The criminalisation of politics fundamentally threatens Indian democracy’s legitimacy and its governance institutions. Despite laudable judicial efforts and reform initiatives, the problem persists due to systemic inertia, political expediency, voter pressures, and weak enforcement. Addressing it requires a holistic, multi-stakeholder effort encompassing legislative reforms, judicial efficiency, political accountability, civil society vigilance, media activism, and informed citizenry participation. Only sustained, integrated action can ensure clean and credible democratic processes that foster good governance and equitable development.


Exact UPSC Questions on Criminalisation of Politics

Prelims

  • Question (2021):
    Consider the following statements:

  1. In India, candidates contesting elections are required to submit affidavits declaring their criminal antecedents.

  2. The Supreme Court of India has barred people with pending criminal cases from contesting elections.

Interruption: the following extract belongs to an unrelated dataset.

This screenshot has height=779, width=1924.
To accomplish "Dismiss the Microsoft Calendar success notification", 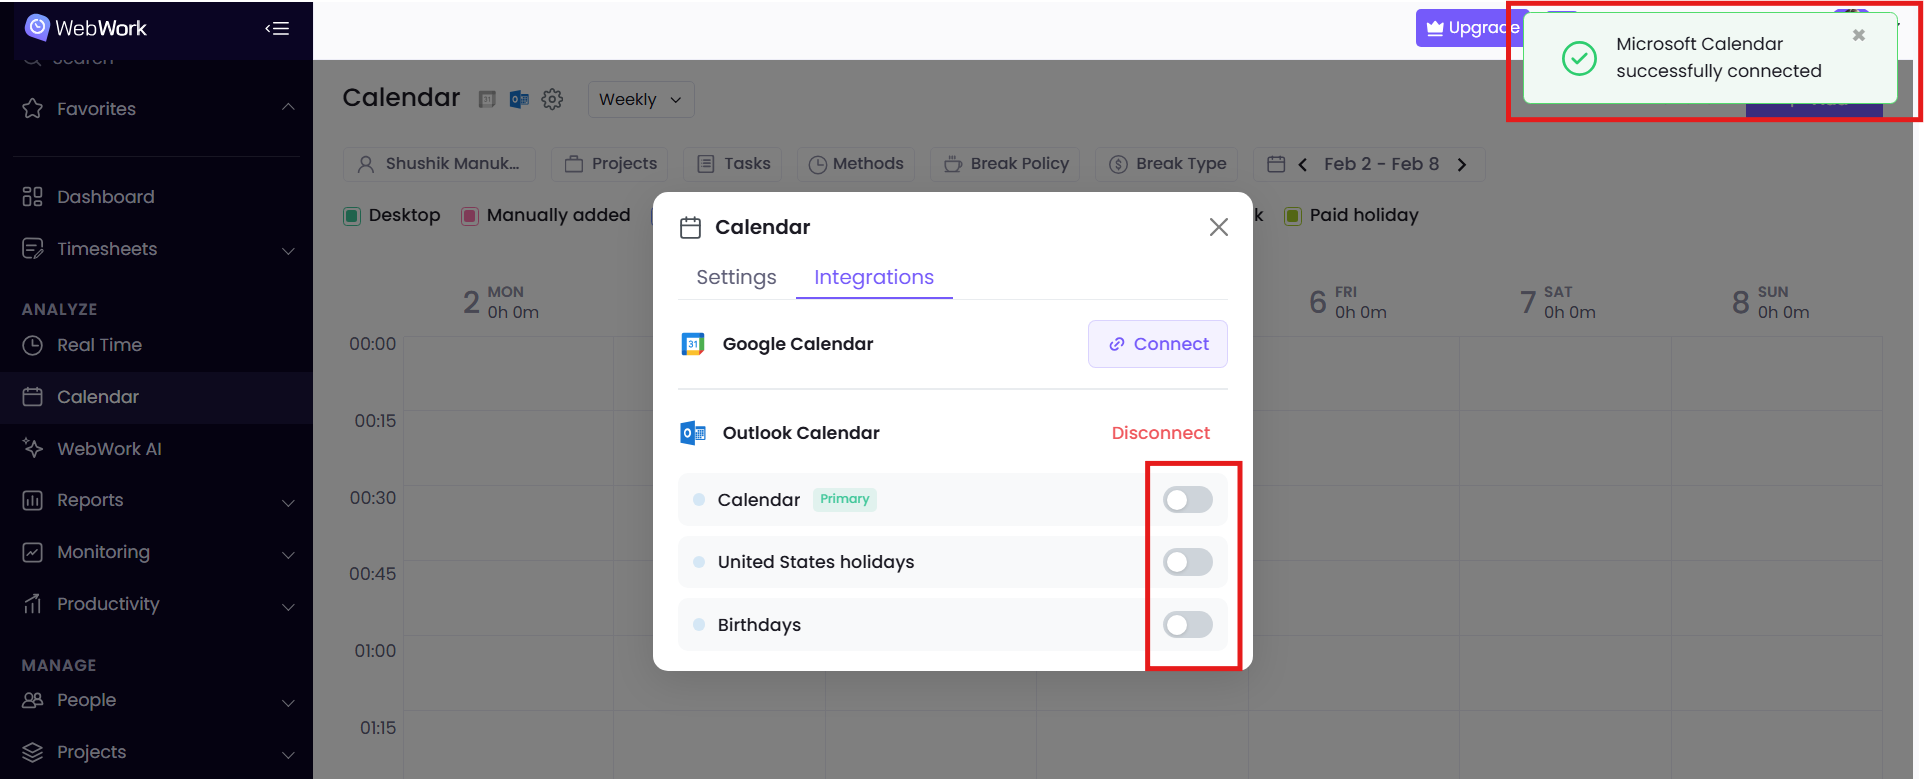I will [x=1858, y=35].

  3. Under the Representation of the People Act, persons convicted of certain offenses are disqualified from contesting elections.
    Which of the statements given above is/are correct?
    (a) 1 only
    (b) 1 and 3 only
    (c) 2 and 3 only
    (d) 1, 2 and 3
    Answer: (b) 1 and 3 only
    Explanation: Candidates must disclose criminal antecedents; only convicted persons are disqualified; SC has not barred those with pending cases.

Mains

  • Question (2022):
    “Criminalisation of politics in India is a threat to good governance and democracy.” Elaborate with examples and suggest measures to curb it.

  • Question (2020):
    Discuss causes of criminalisation of politics and analyse its impact on democracy. Suggest reforms to address the issue.

  • Question (2019):
    Examine the role of judiciary and Election Commission in curbing criminalisation of politics.